We learned about RSI a few weeks ago; were taught the acronym LOAD for the Pretreatment phase.

Lidocaine (1.5 mg/kg)
Opioid
Atropine (regional protocol: <1y/o; 0.02 mg/kg)
Defasiculating Agent (1/10th therapeutic dose)

I think most of us will have heard that acronym. However, aside from opioids, which typically are part of the induction as opposed to pretreatment, there is no evidence for the rest them. Lidocaine and atropine have been discussed. Defasciculating doses of non-depolarizing agents is a nice idea, but also doesn't work. It is meant to reduce muscle soreness in patients undergoing anesthesia, but hasn't been shown to work particularly well. The setting of an elective patient in a controlled environment who will be woken up in an hour or two is also very different to the setting of the head injured patient in the field and the two have very different priorities.
 
We had a stroke pt the other day with a gcs of about 5. While we were waiting on the helicopter, we RSI'd a pt w/ Sux, Etomidate, Fentanyl. . . .and lido? We didnt push Vex b/c the Helicopter landing we knew prefered a different long term paralytic

A different one? Like what, pancuronium?

Oh BTW bro it's vecuronium not vexamethonium .... just sayin :D

Now it is good to see you called the helicopter, Brown was getting bored sittign there all day

We learned about RSI a few weeks ago; were taught the acronym LOAD for the Pretreatment phase.

Lidocaine (1.5 mg/kg)
Opioid
Atropine (regional protocol: <1y/o; 0.02 mg/kg)
Defasiculating Agent (1/10th therapeutic dose)
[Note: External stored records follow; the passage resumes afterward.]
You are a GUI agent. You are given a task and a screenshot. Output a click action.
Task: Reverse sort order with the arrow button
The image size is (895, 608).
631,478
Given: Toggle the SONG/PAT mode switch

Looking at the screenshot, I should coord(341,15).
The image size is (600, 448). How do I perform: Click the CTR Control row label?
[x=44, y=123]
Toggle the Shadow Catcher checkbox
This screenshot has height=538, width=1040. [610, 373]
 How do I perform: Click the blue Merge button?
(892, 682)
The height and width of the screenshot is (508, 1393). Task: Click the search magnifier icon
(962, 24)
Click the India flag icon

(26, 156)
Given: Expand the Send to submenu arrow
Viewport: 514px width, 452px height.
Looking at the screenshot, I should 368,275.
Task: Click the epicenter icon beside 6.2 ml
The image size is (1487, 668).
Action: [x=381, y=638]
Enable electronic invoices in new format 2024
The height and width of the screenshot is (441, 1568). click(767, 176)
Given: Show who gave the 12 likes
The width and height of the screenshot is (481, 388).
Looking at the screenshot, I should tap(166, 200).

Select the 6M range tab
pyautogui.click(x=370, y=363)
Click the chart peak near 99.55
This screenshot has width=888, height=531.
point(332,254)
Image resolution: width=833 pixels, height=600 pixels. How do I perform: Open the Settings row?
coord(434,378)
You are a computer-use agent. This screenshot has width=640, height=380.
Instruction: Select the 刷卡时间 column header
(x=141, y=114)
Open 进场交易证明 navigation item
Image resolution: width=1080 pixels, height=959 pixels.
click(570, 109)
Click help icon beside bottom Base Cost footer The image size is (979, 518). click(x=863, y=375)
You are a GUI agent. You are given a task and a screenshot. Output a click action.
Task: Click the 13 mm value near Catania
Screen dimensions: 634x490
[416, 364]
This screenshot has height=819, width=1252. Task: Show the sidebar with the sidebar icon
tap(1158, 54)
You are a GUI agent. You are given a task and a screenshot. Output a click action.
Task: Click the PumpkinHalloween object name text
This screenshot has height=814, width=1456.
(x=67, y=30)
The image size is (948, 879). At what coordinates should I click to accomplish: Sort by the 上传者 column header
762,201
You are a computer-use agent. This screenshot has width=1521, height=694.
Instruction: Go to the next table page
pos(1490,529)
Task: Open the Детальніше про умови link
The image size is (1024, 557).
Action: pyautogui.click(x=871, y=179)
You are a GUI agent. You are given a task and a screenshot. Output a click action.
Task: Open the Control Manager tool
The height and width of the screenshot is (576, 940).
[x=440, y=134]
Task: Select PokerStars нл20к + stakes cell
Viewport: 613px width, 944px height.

Brown must once again smash his head on the wall in blind rage .... enough with the freaking acronyms and cookbook Parathinktheyare recipies!

I see your point. And don't get me wrong, I wasn't saying we are anesthesiologist or even close to that...

What, are you saying Brown really doesn't deserve to have this "DOCTOR" jumpsuit? Now, you're not saying he just bought it off the internet are you? :D

...if you have RSI protocols, you do induce anesthesia. Induce means to make something happen. Anesthesia is the state of being unaware of what is going on or simply having no memory of the events that happened. So even a simple procedure using versed, such a cardioversion, could be considered induction in my opinion.

Brown reckons you are kind of correct however gangsta bootleg styles our bit of midaz or ketmaine induced "anaesthesia" is ... not sure the Consultnat Anaesthetist would agree with us here.
 
I am so confused?? Are you talking in 3rd person?? What are you saying?
 
If it's PHI Texas the paralytic of choice is Rocc. However I wonder why anybody is doing routine long-term paralysis instead of adaquate sedation/pain control post-intubation (hell I wonder why anybody is using succs to begin with but that's a different issue all together).

I think Browns blind rage has to do with how paramedic students are being taught easy to remember accronyms instead of being given a real and deep understanding of what each drug in the premedication sequence is trying to accomplish. This creates a "fill in the check box" type of afair, when that's the last thing that should be happening in a complicated, high risk procedure. But I can't speak for him and I could be wrong.